**Requirement:**
Pull every line with "target" from the material.

**Provided records:**
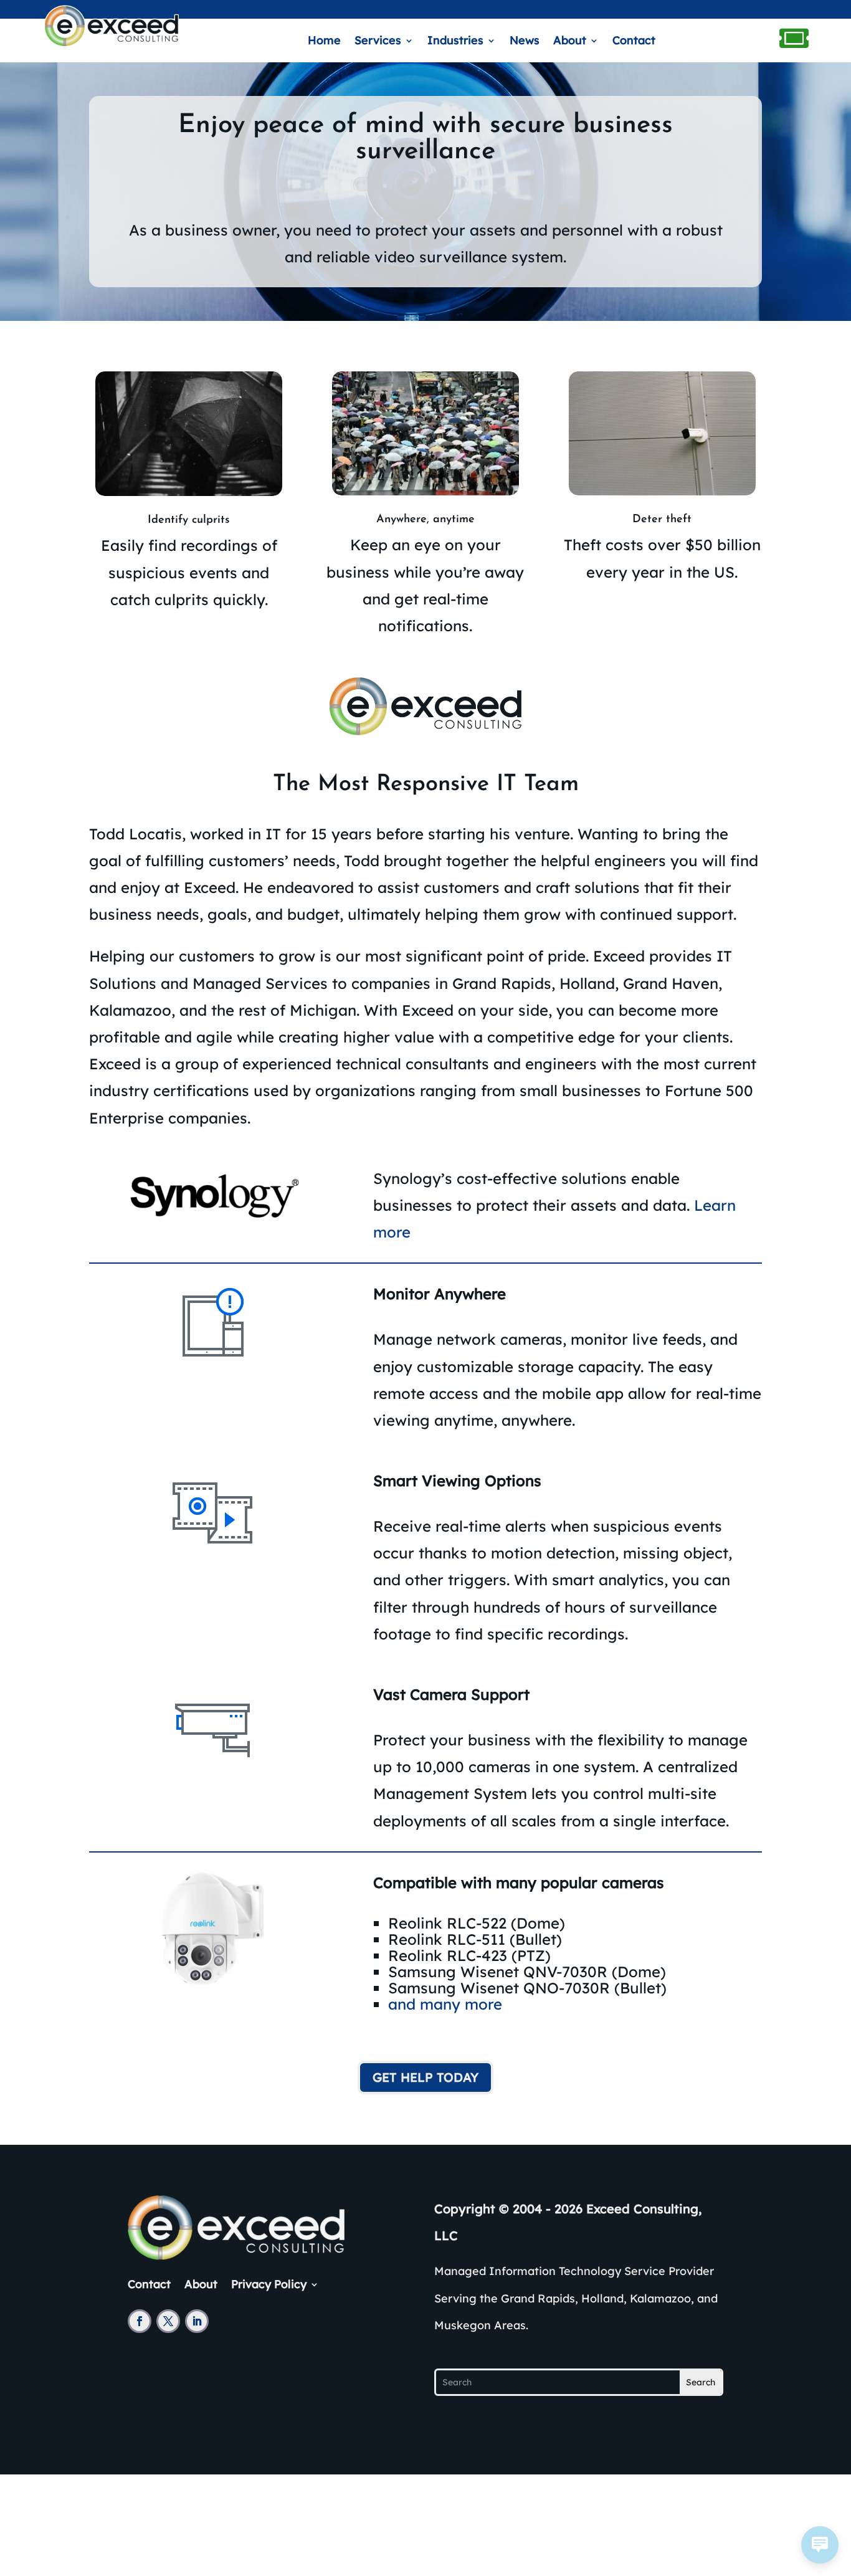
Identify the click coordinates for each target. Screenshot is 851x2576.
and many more (445, 2004)
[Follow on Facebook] (139, 2321)
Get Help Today (425, 2077)
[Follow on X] (168, 2321)
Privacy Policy (269, 2283)
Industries (455, 41)
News (525, 41)
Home (324, 41)
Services (377, 41)
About (569, 41)
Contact (633, 41)
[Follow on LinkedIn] (197, 2321)
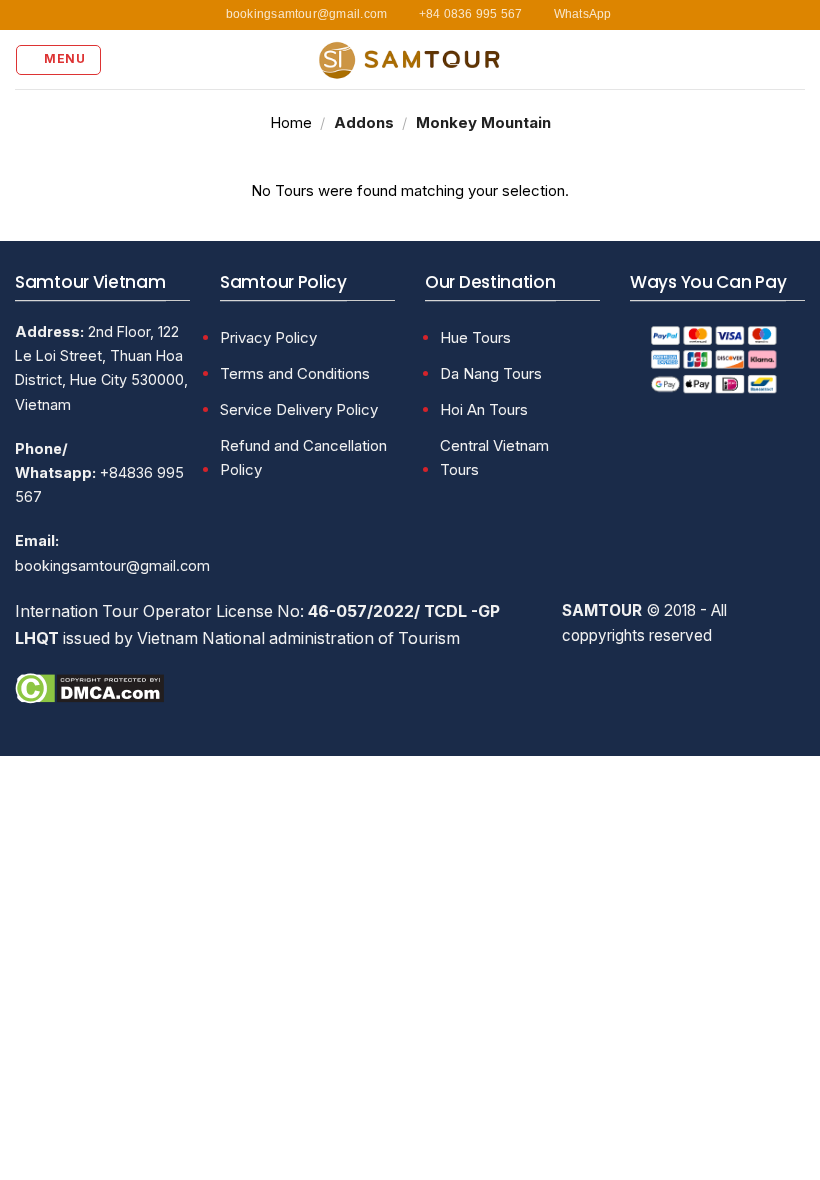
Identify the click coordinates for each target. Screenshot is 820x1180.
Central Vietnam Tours (494, 457)
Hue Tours (475, 337)
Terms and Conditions (295, 373)
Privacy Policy (268, 337)
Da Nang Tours (491, 373)
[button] (58, 60)
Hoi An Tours (484, 409)
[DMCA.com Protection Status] (89, 687)
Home (291, 122)
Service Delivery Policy (299, 409)
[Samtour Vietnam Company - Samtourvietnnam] (410, 59)
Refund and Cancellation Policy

**Response:**
Identify the click coordinates for each target. Screenshot is 851x2576.
Identify the click coordinates for each target. Screenshot is 820x1180.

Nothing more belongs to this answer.